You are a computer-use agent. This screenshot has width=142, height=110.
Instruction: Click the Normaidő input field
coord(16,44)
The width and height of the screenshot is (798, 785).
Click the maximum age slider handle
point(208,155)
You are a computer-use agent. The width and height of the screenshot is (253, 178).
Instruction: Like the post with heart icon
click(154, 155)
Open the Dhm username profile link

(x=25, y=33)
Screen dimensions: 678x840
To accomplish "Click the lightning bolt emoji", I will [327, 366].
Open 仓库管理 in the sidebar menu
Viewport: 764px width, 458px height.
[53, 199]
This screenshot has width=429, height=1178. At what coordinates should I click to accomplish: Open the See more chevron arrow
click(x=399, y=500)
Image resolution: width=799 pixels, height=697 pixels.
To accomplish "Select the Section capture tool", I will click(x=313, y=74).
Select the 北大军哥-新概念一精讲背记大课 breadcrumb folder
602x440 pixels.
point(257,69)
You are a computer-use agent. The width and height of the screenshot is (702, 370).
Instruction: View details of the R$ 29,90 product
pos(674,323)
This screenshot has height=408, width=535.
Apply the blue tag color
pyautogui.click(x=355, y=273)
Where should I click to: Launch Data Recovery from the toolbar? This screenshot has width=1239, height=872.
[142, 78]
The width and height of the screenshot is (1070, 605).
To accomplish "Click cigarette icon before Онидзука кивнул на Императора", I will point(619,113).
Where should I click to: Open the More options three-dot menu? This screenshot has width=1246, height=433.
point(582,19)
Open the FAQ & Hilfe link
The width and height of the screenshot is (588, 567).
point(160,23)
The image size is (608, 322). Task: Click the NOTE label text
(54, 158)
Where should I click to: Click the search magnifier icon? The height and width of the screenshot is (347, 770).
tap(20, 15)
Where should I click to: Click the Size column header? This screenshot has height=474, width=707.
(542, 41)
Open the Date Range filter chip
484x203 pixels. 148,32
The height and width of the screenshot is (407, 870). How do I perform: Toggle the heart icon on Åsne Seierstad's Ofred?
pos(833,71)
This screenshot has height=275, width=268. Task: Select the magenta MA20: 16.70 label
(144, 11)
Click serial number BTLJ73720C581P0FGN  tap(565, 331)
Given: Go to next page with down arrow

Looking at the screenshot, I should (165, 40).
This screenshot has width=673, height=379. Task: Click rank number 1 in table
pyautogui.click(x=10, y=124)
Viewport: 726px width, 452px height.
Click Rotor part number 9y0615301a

════════════════

§ DIRECTIONS
Gather and copy every line of the data in which the string "computer" is found.

§ THE COMPLETED TASK
You are a computer-use agent. This screenshot has width=142, height=110.
You are a computer-use agent. The width and height of the screenshot is (253, 178).
You are a computer-use agent. The width and height of the screenshot is (702, 370).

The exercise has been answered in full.